Dinner was… prickly.

Kokomi, who had arrived earlier with the funereal calm of a doomed heroine, was now all smiles, topping off Su's bowl like the most diligent attendant in the archipelago. To Lumine and the others, though, something felt off: there was none of that familiar, otherworldly "Su-granted power" humming around her. What there was, unmistakably, was a star-struck glimmer—more idol-worship than flirtation.

Su lifted a shoulder: even he hadn't expected this development. But once Kokomi had confessed that the sword-stroke that erased Osial had lived rent-free in her head, that the diary's spacefaring vignettes felt like the best sci-fi she'd ever read, that his strange inventions at the Ministry of Construction were exactly the kind of "future tech" she dreamed about—well, the picture clicked. Like Jean in Mondstadt, Watatsumi's tactician was a closet novel geek; the diary had simply swapped paper heroes for a breathing one.

Night spread black glass over the sea.

A soft knock. "Come in," Su said.

Shenhe stepped in—snow-silver hair, expression as cool as a mountain lake—dressed in an outfit that screamed Cloud Retainer curated this personally. It framed strength without blunting the purity of her bearing. Su mentally awarded the adeptus thirty-two likes.

"I thought you'd go on ahead with Lumine," he said. "The star-barque's faster."

"My master said you are the key to my fate," Shenhe answered without hesitation. "So I should follow you. Tell me how to change it."

Her mind had lingered on Orobashi after dinner—the exile's luck, the crushing wheel of destiny. Was there right and wrong in any of it, or only the weight of rules from Above?

"Your case," Su said, "isn't as impossible as it looks. Even without 'outside power,' you can bend the pattern by reconnecting to people. Your 'Solitary Star' life harms those bound by this world's system. But those outside it—me, and Lumine—aren't affected. You won't hurt us."

Retainer's red cord had kept her curse in check—but at the cost of feeling. To heal, Shenhe needed what the cord suppressed: bonds, emotion, the warmth of living. The paradox was cruel, and there wasn't a tidy mortal fix for it. There was Su.

Shenhe considered, then reported with disarming frankness: "Master told me to find you at night, lie flat, and not react—no matter what. Then my fate would break. She said it is the simplest method. It would only take a moment."

Su blinked. Cloud Retainer's "euphemisms" were getting bolder by the day. (Also: rude, but… accurate.)

Before he could untangle the phrasing, another knock. White-silk stockings. A pink-to-blue ribbon. Kokomi eased the door open, saw Shenhe lying prim and still upon the desk like a porcelain experiment, and nearly yeeted herself back into the hall.

"Stay," Su said. "You're just in time. We'll teach Shenhe some… human world basics. Together."

Kokomi: "?"

Shenhe and Kokomi lined up like students as Su beckoned the priestess to him and, with no preamble, drew her gently into his arms.

Shenhe watched, chin in hand, as if observing a rare bird. "Is this related to Master's instructions? I don't understand."

Kokomi's heart tried to exit via her throat; she had not prepared for a live demonstration. Meanwhile Shenhe's gaze remained calm, clinical—the way she might evaluate a cryo formation in the wild.

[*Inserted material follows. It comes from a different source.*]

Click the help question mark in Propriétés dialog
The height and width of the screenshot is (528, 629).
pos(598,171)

"Start at the start," Su said, teacher-steady. "Between people there is context, trust, shared understanding. Kokomi knows me through my diary; I've learned her measure in turn. That's foundation. Not fireworks at first sight—foundation. From there, you can… practice first, polish later."

Shenhe blinked. "I see."

Kokomi's ribbon slid askew; her Vision chimed against the knot at her waist. Shenhe's brow knit, then smoothed, a click of realization behind the eyes.

"So that is the method." Pause. "In my judgment, this behavior merits a severe beating."

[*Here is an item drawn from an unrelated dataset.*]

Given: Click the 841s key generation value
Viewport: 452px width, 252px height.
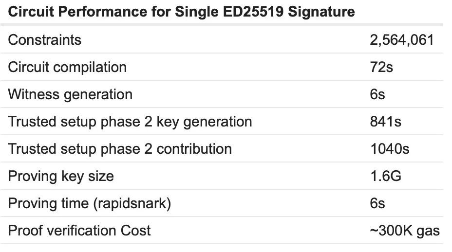Looking at the screenshot, I should (385, 122).
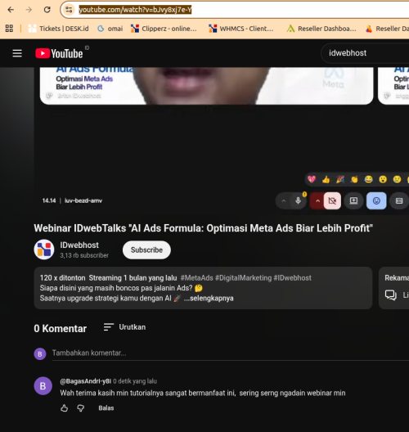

Su snorted. "Head grabbed, three bounces on the deck?"

"Three would be insufficient," Shenhe said, perfectly serious. "But given your strength, no one could bounce your head. My ruling only applies when there is no emotion involved."

Her gaze moved to Kokomi—who, despite shy nerves, was unmistakably happy. The acceptance wasn't mindless capitulation; it was a choice made eyes-open, warmed by trust.

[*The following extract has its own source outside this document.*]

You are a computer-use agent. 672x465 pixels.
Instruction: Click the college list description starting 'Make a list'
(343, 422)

"Therefore," Shenhe concluded softly, "this is the power of emotion. It makes such acts… rightful."

"Look at you." Su smiled. "Apt pupil." He shifted, demonstrating with gentler care. "What your master described is this. I knew you didn't have the schema, so I'm spending the time to give you one."

"Master and… Ganyu as well?" Shenhe asked, voice a feather. Su nodded.

Her face barely changed—but he felt the internal balance adjust. Not outrage. Not jealousy. Alignment. Acceptance.

"This is normal," Shenhe said at last. "Because of the diary."

Su tilted his head. "Go on."

"I understand Kokomi because I am the same. Recently I've waited for your updates. Your travels… your power… the truths you record—about our past, and what waits beyond the False Sky." She drew out her own copy. "It fills something I was missing. Perhaps that is the feeling you meant."

"Exactly," Su said. "So—shall we try?"

Shenhe's answer was simple, solemn, and brave: "As we should."

Fade to black; lesson begins.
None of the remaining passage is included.